◆ **Instruction**
Rewrite the lines from the one containing "Click the browser back navigation arrow" through the one containing "Image resolution: width=514", inclusive, changing "magnifier" to "magnifying glass" and leaving everything else as it is.

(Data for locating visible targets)
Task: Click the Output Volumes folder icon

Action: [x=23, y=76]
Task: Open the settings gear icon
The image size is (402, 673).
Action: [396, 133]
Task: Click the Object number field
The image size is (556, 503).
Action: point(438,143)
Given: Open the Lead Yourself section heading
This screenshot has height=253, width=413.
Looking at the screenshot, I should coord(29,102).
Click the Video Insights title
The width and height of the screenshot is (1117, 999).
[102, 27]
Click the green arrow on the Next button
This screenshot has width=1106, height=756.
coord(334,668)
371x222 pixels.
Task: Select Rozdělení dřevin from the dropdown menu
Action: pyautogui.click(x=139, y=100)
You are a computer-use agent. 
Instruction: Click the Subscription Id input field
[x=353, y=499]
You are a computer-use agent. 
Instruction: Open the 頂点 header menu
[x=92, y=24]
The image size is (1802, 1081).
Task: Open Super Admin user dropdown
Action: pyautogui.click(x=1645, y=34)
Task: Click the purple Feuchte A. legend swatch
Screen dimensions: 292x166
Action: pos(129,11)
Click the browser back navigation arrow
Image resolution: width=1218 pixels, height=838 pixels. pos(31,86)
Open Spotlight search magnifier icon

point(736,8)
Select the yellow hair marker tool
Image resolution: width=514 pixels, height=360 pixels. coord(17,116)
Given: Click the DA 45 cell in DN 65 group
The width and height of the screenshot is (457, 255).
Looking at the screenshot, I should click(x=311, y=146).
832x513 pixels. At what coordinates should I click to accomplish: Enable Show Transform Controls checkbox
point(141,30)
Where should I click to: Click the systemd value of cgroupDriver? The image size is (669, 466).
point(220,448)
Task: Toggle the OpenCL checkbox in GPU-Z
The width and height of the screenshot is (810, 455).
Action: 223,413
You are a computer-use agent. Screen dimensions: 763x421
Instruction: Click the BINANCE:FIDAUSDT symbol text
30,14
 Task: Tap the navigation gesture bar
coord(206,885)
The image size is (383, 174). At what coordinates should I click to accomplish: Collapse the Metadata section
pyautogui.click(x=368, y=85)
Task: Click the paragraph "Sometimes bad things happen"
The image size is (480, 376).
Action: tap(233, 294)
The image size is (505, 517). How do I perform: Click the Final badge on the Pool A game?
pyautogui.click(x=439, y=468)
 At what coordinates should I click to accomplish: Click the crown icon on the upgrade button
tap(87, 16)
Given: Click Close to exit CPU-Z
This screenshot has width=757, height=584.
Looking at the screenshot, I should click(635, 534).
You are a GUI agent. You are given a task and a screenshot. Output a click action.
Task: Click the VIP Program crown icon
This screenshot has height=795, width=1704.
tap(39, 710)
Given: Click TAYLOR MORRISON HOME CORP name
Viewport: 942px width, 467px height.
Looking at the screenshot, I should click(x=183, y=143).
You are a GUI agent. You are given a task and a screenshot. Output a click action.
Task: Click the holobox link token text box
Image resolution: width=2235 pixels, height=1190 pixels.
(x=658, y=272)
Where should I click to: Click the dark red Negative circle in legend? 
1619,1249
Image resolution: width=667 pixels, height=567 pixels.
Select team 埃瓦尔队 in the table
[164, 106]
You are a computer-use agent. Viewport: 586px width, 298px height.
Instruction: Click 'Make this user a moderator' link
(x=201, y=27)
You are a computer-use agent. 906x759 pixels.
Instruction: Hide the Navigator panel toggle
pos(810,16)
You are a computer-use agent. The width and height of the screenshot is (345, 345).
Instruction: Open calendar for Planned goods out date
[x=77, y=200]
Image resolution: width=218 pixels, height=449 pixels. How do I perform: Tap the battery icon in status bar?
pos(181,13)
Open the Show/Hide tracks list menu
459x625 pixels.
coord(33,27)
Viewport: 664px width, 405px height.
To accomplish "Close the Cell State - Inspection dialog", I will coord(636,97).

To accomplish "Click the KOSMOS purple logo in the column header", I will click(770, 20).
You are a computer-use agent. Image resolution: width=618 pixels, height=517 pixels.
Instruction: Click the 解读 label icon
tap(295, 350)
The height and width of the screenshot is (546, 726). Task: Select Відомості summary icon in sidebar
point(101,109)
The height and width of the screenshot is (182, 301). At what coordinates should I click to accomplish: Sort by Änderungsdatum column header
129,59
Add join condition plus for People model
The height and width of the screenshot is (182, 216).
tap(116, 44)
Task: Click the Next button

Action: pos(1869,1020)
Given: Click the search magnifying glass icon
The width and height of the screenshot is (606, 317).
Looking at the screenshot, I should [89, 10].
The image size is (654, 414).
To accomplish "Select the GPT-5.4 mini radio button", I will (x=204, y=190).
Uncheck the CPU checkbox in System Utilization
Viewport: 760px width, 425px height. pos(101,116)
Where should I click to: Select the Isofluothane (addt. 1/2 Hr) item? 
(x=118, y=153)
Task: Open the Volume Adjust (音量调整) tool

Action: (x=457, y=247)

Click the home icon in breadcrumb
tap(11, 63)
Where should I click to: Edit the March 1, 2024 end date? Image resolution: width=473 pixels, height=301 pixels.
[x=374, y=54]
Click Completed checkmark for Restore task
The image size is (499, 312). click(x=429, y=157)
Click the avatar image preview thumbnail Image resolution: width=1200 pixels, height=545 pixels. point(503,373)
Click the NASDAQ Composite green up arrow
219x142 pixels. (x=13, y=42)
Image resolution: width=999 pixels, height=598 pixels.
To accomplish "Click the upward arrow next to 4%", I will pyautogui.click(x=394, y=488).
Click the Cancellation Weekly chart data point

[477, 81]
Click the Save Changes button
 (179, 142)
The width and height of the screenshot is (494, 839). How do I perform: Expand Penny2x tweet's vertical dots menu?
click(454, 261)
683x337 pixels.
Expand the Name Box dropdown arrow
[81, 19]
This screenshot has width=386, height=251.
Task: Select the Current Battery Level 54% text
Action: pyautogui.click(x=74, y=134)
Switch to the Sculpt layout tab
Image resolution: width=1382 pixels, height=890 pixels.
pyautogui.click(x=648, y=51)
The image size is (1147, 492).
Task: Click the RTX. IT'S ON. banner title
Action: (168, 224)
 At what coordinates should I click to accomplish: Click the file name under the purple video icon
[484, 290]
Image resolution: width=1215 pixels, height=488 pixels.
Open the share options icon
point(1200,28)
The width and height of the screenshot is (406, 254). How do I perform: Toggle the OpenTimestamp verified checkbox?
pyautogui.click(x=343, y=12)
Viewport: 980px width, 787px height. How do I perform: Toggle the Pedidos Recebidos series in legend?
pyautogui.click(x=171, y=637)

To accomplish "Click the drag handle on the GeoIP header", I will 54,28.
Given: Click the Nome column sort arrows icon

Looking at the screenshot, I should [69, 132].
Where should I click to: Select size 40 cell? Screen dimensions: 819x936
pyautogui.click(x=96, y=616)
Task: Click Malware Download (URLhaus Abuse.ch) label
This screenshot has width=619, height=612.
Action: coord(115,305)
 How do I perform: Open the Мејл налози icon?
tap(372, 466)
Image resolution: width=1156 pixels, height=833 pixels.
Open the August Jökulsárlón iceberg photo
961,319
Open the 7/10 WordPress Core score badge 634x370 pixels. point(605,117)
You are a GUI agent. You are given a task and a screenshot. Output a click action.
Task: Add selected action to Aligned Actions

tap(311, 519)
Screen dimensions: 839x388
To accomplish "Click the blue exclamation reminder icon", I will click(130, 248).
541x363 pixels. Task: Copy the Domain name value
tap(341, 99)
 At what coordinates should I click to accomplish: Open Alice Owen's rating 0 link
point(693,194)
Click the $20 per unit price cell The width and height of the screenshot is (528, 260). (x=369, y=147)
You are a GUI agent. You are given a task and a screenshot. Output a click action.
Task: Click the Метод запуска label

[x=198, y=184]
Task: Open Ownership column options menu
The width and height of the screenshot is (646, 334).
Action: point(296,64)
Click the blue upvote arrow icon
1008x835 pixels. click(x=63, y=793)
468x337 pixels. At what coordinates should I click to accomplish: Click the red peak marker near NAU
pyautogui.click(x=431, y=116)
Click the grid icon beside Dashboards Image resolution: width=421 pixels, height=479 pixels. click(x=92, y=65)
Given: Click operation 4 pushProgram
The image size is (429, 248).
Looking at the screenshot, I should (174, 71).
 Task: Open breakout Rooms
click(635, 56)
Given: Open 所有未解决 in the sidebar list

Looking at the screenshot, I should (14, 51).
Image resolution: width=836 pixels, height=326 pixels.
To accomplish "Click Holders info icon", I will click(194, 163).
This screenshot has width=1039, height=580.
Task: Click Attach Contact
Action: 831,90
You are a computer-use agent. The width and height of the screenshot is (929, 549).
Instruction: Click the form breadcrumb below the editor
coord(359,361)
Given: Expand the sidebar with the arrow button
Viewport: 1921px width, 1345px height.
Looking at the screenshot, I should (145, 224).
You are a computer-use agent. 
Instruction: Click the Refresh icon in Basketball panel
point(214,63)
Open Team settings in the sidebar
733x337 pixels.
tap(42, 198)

◆ **Reply to the task**
Click the browser back navigation arrow
Image resolution: width=1218 pixels, height=838 pixels. pos(31,86)
Open Spotlight search magnifying glass icon

point(736,8)
Select the yellow hair marker tool
Image resolution: width=514 pixels, height=360 pixels. coord(17,116)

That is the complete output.